* PROBLEM DETAILS *
Each record below needs to be written out exactly as it appears.
··· TASK INPUT ···
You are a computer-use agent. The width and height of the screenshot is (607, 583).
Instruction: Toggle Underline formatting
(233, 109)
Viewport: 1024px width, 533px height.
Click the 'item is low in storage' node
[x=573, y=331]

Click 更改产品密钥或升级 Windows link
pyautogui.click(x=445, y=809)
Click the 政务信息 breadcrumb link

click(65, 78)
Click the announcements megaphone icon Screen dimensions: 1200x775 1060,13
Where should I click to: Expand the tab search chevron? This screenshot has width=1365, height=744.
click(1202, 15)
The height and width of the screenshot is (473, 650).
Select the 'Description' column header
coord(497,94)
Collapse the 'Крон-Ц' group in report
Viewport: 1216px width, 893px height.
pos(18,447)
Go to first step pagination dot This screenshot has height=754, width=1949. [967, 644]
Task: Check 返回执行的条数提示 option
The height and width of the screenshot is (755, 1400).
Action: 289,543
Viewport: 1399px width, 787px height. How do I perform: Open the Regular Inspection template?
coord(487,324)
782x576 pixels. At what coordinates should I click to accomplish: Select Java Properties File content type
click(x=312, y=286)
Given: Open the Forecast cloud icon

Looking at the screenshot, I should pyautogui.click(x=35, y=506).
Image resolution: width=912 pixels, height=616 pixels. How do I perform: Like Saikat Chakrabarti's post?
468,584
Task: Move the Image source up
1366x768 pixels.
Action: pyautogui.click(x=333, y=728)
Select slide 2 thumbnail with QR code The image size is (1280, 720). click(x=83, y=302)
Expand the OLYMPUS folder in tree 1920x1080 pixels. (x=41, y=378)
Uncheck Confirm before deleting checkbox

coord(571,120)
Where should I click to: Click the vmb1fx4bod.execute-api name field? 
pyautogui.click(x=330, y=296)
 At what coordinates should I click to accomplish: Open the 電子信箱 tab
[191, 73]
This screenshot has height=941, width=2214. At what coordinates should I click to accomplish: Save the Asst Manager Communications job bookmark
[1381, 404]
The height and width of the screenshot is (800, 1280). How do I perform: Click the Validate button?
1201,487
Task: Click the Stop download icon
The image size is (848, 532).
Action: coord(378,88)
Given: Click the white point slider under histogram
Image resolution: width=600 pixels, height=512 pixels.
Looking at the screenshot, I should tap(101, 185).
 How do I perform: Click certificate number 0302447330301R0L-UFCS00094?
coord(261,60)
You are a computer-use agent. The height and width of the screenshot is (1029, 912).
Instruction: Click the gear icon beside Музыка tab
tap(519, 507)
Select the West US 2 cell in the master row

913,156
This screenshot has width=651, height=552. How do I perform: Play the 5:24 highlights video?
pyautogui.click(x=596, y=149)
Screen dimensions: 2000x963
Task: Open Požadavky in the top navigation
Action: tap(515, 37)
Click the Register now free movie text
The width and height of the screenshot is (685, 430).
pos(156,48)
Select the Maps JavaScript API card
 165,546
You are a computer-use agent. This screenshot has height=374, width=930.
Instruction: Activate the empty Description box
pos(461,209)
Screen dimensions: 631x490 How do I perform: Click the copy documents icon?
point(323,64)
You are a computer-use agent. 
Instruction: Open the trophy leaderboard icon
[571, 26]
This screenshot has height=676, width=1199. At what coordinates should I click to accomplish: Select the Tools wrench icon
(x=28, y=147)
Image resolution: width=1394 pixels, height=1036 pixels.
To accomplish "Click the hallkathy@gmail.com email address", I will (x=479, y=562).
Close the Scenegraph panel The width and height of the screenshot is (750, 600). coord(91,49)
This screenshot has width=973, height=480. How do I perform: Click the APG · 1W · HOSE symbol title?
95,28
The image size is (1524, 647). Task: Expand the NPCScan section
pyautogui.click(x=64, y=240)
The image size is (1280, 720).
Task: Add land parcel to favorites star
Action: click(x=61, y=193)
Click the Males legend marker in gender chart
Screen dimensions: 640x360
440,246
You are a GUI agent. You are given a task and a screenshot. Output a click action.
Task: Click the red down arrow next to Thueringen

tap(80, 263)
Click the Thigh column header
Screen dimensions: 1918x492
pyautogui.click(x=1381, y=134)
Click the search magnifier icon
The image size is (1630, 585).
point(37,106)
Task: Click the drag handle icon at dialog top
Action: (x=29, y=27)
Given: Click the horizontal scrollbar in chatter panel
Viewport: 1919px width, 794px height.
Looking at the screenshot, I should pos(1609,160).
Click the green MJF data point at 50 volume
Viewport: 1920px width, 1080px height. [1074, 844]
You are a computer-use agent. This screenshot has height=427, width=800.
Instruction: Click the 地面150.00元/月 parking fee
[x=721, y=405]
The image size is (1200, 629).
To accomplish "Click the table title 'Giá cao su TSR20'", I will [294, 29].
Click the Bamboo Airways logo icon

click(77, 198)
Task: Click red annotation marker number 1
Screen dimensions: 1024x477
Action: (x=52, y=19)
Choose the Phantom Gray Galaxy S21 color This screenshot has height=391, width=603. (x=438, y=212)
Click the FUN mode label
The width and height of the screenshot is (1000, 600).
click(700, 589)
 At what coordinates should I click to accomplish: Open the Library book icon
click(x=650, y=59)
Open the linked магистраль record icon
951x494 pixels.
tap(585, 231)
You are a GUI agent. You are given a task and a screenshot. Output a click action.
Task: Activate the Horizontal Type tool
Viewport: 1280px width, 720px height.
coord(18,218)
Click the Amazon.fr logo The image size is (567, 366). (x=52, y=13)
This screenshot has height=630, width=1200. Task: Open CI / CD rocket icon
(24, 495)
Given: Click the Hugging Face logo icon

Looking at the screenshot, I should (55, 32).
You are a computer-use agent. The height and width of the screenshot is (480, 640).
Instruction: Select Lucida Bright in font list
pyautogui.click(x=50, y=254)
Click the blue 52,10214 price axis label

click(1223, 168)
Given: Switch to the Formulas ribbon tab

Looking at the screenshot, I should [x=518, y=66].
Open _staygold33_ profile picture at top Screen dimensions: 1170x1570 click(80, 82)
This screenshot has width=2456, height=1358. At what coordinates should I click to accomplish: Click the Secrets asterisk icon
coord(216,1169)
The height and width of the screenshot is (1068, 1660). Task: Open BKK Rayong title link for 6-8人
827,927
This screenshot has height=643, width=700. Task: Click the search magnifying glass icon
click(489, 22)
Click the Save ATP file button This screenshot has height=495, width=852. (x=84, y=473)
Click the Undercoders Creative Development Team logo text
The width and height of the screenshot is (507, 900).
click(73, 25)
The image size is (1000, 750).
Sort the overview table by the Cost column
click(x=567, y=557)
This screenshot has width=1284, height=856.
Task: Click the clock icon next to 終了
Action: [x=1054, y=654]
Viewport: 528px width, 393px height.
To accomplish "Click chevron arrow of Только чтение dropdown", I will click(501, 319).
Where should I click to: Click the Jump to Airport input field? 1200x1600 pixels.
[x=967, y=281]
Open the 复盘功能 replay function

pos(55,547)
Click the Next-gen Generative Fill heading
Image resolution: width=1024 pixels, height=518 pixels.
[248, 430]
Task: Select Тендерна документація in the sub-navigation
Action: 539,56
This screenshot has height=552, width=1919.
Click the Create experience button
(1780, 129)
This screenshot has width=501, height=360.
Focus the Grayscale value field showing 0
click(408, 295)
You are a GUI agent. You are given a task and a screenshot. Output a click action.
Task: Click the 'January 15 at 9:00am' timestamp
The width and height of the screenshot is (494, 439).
···
* RESPONSE FOR THIS EXERCISE *
You are a computer-use agent. The width and height of the screenshot is (607, 583).
Instruction: Toggle Underline formatting
(233, 109)
Viewport: 1024px width, 533px height.
Click the 'item is low in storage' node
[x=573, y=331]

Click 更改产品密钥或升级 Windows link
pyautogui.click(x=445, y=809)
Click the 政务信息 breadcrumb link

click(65, 78)
Click the announcements megaphone icon Screen dimensions: 1200x775 1060,13
Where should I click to: Expand the tab search chevron? This screenshot has width=1365, height=744.
click(1202, 15)
The height and width of the screenshot is (473, 650).
Select the 'Description' column header
coord(497,94)
Collapse the 'Крон-Ц' group in report
Viewport: 1216px width, 893px height.
pos(18,447)
Go to first step pagination dot This screenshot has height=754, width=1949. [967, 644]
Task: Check 返回执行的条数提示 option
The height and width of the screenshot is (755, 1400).
Action: 289,543
Viewport: 1399px width, 787px height. How do I perform: Open the Regular Inspection template?
coord(487,324)
782x576 pixels. At what coordinates should I click to accomplish: Select Java Properties File content type
click(x=312, y=286)
Given: Open the Forecast cloud icon

Looking at the screenshot, I should pyautogui.click(x=35, y=506).
Image resolution: width=912 pixels, height=616 pixels. How do I perform: Like Saikat Chakrabarti's post?
468,584
Task: Move the Image source up
1366x768 pixels.
Action: pyautogui.click(x=333, y=728)
Select slide 2 thumbnail with QR code The image size is (1280, 720). click(x=83, y=302)
Expand the OLYMPUS folder in tree 1920x1080 pixels. (x=41, y=378)
Uncheck Confirm before deleting checkbox

coord(571,120)
Where should I click to: Click the vmb1fx4bod.execute-api name field? 
pyautogui.click(x=330, y=296)
 At what coordinates should I click to accomplish: Open the 電子信箱 tab
[191, 73]
This screenshot has height=941, width=2214. At what coordinates should I click to accomplish: Save the Asst Manager Communications job bookmark
[1381, 404]
The height and width of the screenshot is (800, 1280). How do I perform: Click the Validate button?
1201,487
Task: Click the Stop download icon
The image size is (848, 532).
Action: coord(378,88)
Given: Click the white point slider under histogram
Image resolution: width=600 pixels, height=512 pixels.
Looking at the screenshot, I should tap(101, 185).
 How do I perform: Click certificate number 0302447330301R0L-UFCS00094?
coord(261,60)
You are a computer-use agent. The height and width of the screenshot is (1029, 912).
Instruction: Click the gear icon beside Музыка tab
tap(519, 507)
Select the West US 2 cell in the master row

913,156
This screenshot has width=651, height=552. How do I perform: Play the 5:24 highlights video?
pyautogui.click(x=596, y=149)
Screen dimensions: 2000x963
Task: Open Požadavky in the top navigation
Action: tap(515, 37)
Click the Register now free movie text
The width and height of the screenshot is (685, 430).
pos(156,48)
Select the Maps JavaScript API card
 165,546
You are a computer-use agent. This screenshot has height=374, width=930.
Instruction: Activate the empty Description box
pos(461,209)
Screen dimensions: 631x490 How do I perform: Click the copy documents icon?
point(323,64)
You are a computer-use agent. 
Instruction: Open the trophy leaderboard icon
[571, 26]
This screenshot has height=676, width=1199. At what coordinates should I click to accomplish: Select the Tools wrench icon
(x=28, y=147)
Image resolution: width=1394 pixels, height=1036 pixels.
To accomplish "Click the hallkathy@gmail.com email address", I will (x=479, y=562).
Close the Scenegraph panel The width and height of the screenshot is (750, 600). coord(91,49)
This screenshot has width=973, height=480. How do I perform: Click the APG · 1W · HOSE symbol title?
95,28
The image size is (1524, 647). Task: Expand the NPCScan section
pyautogui.click(x=64, y=240)
The image size is (1280, 720).
Task: Add land parcel to favorites star
Action: click(x=61, y=193)
Click the Males legend marker in gender chart
Screen dimensions: 640x360
440,246
You are a GUI agent. You are given a task and a screenshot. Output a click action.
Task: Click the red down arrow next to Thueringen

tap(80, 263)
Click the Thigh column header
Screen dimensions: 1918x492
pyautogui.click(x=1381, y=134)
Click the search magnifier icon
The image size is (1630, 585).
point(37,106)
Task: Click the drag handle icon at dialog top
Action: (x=29, y=27)
Given: Click the horizontal scrollbar in chatter panel
Viewport: 1919px width, 794px height.
Looking at the screenshot, I should pos(1609,160).
Click the green MJF data point at 50 volume
Viewport: 1920px width, 1080px height. [1074, 844]
You are a computer-use agent. This screenshot has height=427, width=800.
Instruction: Click the 地面150.00元/月 parking fee
[x=721, y=405]
The image size is (1200, 629).
To accomplish "Click the table title 'Giá cao su TSR20'", I will [294, 29].
Click the Bamboo Airways logo icon

click(77, 198)
Task: Click red annotation marker number 1
Screen dimensions: 1024x477
Action: (x=52, y=19)
Choose the Phantom Gray Galaxy S21 color This screenshot has height=391, width=603. (x=438, y=212)
Click the FUN mode label
The width and height of the screenshot is (1000, 600).
click(700, 589)
 At what coordinates should I click to accomplish: Open the Library book icon
click(x=650, y=59)
Open the linked магистраль record icon
951x494 pixels.
tap(585, 231)
You are a GUI agent. You are given a task and a screenshot. Output a click action.
Task: Activate the Horizontal Type tool
Viewport: 1280px width, 720px height.
coord(18,218)
Click the Amazon.fr logo The image size is (567, 366). (x=52, y=13)
This screenshot has height=630, width=1200. Task: Open CI / CD rocket icon
(24, 495)
Given: Click the Hugging Face logo icon

Looking at the screenshot, I should (55, 32).
You are a computer-use agent. The height and width of the screenshot is (480, 640).
Instruction: Select Lucida Bright in font list
pyautogui.click(x=50, y=254)
Click the blue 52,10214 price axis label

click(1223, 168)
Given: Switch to the Formulas ribbon tab

Looking at the screenshot, I should [x=518, y=66].
Open _staygold33_ profile picture at top Screen dimensions: 1170x1570 click(80, 82)
This screenshot has width=2456, height=1358. At what coordinates should I click to accomplish: Click the Secrets asterisk icon
coord(216,1169)
The height and width of the screenshot is (1068, 1660). Task: Open BKK Rayong title link for 6-8人
827,927
This screenshot has height=643, width=700. Task: Click the search magnifying glass icon
click(489, 22)
Click the Save ATP file button This screenshot has height=495, width=852. (x=84, y=473)
Click the Undercoders Creative Development Team logo text
The width and height of the screenshot is (507, 900).
click(73, 25)
The image size is (1000, 750).
Sort the overview table by the Cost column
click(x=567, y=557)
This screenshot has width=1284, height=856.
Task: Click the clock icon next to 終了
Action: [x=1054, y=654]
Viewport: 528px width, 393px height.
To accomplish "Click chevron arrow of Только чтение dropdown", I will click(501, 319).
Where should I click to: Click the Jump to Airport input field? 1200x1600 pixels.
[x=967, y=281]
Open the 复盘功能 replay function

pos(55,547)
Click the Next-gen Generative Fill heading
Image resolution: width=1024 pixels, height=518 pixels.
[248, 430]
Task: Select Тендерна документація in the sub-navigation
Action: 539,56
This screenshot has height=552, width=1919.
Click the Create experience button
(1780, 129)
This screenshot has width=501, height=360.
Focus the Grayscale value field showing 0
click(408, 295)
You are a GUI agent. You are given a task and a screenshot. Output a click action.
Task: Click the 'January 15 at 9:00am' timestamp
The width and height of the screenshot is (494, 439).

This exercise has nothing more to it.